A member of the team, Dr. L. A. Onek, a bio-chemist, says his team suspects that the birds are migrating to western Kenya due to the quality of Cyano-bacteria which might be deteriorating due to pollution. Cyano bacterium is the flamingos’ staple diet.
The scholar says the dominant species of Cyano-bacteria in Lake Nakuru is Spiruline Platensis.
Dr. Onek says that his team has collected samples from both Lake Nakuru and Lake Simbi Nyaima for a comparative study.
While Nakuru residents are busy speculating as to why the birds are running away from their considered natural habitat, 200 kilometres away, Simbi Nyaima people are thrilled with their new visitors.

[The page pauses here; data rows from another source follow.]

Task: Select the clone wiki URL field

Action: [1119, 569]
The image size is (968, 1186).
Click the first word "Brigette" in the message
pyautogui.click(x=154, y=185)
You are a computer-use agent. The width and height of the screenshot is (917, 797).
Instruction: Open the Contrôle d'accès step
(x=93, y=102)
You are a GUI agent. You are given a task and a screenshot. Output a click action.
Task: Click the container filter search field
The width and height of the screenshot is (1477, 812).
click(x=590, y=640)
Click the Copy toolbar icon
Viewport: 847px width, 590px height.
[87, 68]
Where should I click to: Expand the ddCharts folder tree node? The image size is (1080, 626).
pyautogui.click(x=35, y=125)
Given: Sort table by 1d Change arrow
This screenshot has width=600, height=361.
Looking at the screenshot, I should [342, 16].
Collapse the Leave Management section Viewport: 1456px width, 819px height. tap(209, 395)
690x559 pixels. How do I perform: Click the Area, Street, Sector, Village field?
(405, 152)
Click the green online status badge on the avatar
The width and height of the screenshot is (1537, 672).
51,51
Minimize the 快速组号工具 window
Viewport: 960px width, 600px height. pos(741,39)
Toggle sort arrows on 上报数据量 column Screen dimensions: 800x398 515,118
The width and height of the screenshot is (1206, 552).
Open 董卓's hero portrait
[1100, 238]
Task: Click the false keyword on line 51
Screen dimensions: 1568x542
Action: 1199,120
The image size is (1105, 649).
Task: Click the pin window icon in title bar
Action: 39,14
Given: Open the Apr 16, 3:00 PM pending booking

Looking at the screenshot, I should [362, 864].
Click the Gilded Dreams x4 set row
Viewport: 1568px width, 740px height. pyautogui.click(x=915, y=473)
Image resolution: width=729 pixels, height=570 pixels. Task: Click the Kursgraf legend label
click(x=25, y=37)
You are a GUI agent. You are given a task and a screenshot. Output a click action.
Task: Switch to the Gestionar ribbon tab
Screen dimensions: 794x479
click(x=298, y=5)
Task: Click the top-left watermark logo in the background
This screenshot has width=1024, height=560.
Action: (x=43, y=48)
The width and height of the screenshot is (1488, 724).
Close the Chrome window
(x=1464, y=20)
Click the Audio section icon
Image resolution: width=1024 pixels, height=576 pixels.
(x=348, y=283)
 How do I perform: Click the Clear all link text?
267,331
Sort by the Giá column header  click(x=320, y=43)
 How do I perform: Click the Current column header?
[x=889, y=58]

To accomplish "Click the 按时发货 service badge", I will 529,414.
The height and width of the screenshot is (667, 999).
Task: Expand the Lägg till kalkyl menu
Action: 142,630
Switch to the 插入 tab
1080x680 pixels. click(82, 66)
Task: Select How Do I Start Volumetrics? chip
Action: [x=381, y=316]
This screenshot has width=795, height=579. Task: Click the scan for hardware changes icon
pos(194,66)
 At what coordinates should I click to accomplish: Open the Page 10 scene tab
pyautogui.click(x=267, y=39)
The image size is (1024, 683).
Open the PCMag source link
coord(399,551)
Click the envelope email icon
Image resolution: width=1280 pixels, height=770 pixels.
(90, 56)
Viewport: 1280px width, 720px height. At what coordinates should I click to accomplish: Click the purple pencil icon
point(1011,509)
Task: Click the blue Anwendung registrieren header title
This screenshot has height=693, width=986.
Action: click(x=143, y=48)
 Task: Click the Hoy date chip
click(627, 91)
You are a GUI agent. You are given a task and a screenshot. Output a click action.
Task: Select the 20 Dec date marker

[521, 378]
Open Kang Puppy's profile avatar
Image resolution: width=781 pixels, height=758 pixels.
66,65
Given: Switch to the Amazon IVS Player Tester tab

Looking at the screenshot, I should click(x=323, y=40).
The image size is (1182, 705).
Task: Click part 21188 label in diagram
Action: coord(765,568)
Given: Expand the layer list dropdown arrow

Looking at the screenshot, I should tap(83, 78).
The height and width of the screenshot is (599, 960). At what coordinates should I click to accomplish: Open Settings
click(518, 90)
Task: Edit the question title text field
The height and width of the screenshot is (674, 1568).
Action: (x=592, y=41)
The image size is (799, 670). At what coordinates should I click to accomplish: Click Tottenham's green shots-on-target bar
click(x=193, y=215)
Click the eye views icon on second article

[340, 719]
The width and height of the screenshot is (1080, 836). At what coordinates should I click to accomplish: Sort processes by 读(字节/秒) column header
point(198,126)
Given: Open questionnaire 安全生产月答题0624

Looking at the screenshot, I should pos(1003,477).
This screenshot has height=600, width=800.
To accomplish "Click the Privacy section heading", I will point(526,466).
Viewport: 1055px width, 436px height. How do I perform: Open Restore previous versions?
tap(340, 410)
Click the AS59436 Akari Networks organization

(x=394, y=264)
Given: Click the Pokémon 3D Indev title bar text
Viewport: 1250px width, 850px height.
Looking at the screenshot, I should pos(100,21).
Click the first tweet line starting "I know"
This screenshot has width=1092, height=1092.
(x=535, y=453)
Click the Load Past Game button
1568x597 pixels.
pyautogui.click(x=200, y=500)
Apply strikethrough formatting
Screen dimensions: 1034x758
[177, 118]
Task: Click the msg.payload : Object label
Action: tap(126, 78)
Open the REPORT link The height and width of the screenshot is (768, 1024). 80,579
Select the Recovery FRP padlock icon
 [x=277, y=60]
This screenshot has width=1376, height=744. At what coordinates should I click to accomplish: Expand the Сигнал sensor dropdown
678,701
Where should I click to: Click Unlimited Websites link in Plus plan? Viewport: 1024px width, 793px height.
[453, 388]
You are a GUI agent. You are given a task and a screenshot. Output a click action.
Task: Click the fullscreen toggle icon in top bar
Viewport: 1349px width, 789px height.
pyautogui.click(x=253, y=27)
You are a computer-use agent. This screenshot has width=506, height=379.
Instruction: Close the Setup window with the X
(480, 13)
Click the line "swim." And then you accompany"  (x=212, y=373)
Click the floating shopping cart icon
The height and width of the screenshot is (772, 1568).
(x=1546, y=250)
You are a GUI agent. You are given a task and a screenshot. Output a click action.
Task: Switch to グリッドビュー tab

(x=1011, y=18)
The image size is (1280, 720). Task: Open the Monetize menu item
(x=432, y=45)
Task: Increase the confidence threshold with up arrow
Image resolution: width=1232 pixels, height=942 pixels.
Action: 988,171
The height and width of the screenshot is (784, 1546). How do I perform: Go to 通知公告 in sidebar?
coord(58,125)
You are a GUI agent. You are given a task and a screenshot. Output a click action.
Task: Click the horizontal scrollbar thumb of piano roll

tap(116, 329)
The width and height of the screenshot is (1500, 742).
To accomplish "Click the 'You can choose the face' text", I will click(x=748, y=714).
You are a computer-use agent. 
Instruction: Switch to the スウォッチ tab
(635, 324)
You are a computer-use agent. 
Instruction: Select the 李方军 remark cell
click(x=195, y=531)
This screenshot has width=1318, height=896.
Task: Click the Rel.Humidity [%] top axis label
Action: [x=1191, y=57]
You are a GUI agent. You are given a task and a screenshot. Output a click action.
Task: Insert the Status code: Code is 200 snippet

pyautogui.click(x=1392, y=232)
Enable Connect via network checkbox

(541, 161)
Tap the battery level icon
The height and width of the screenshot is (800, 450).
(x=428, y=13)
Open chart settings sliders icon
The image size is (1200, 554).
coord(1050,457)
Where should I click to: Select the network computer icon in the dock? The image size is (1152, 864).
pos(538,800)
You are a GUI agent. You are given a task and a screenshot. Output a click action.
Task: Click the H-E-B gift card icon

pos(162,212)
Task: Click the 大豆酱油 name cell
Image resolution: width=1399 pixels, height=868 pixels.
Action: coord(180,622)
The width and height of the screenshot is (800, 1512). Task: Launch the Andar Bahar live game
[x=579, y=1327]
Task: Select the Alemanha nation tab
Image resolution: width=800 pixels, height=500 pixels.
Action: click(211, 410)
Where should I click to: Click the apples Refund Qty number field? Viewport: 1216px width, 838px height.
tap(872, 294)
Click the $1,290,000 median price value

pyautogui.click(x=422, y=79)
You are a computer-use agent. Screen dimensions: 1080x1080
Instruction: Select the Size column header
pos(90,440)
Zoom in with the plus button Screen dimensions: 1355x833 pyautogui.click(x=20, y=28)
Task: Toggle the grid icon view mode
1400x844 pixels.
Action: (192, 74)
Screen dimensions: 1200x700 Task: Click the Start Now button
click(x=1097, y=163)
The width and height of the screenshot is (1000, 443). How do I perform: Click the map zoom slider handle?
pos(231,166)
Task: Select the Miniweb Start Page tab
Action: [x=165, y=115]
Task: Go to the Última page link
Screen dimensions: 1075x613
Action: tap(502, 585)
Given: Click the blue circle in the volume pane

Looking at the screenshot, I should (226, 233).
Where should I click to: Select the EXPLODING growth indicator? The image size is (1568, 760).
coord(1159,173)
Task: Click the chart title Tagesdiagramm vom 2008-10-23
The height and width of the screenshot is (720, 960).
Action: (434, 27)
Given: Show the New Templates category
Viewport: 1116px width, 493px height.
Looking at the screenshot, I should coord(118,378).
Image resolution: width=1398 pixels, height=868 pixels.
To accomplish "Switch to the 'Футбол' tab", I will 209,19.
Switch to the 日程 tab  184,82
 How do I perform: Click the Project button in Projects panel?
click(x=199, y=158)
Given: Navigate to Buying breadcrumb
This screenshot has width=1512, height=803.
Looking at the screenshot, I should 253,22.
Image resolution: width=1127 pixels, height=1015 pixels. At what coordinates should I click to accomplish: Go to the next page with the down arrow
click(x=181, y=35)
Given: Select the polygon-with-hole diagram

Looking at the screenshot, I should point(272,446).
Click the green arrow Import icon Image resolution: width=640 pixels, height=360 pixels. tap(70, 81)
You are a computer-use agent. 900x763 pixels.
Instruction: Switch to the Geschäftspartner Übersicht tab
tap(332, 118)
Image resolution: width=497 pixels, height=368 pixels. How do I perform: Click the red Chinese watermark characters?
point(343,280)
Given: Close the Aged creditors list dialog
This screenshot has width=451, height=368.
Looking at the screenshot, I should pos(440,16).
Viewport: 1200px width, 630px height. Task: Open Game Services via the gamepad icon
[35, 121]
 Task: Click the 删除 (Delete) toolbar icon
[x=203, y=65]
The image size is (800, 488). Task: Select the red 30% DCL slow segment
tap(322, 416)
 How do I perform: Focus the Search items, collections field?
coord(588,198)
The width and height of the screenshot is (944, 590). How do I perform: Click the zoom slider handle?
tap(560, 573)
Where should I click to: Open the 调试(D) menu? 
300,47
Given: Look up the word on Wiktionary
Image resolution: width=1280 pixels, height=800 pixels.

At Simbi Nyaima flamingo “invasion” is treated with the reverence accorded a miracle. The lake itself is believed by the residents to have come into being miraculously.
Long time ago, according to local folklore, there came to Kanyadhiang Village a hungry and tired old woman called Ateku. She found the villagers celebrating – eating, drinking and dancing.
One caring woman welcomed her with food, drink, and a bed to rest her frail body.
After the magnanimous action, Ateku ordered water to spring from the ground.
Since areas adjacent to the lake are so dry, it is believed the water came into being as a token of appreciation by Ateku to the woman.
With some die-hard flamingo lovers now travelling all the way to Simbi Nyaima, 200 km away, residents of the area believe a second miracle is taking place, and treasure the event with the hope that tourism will germinate and take root in the area.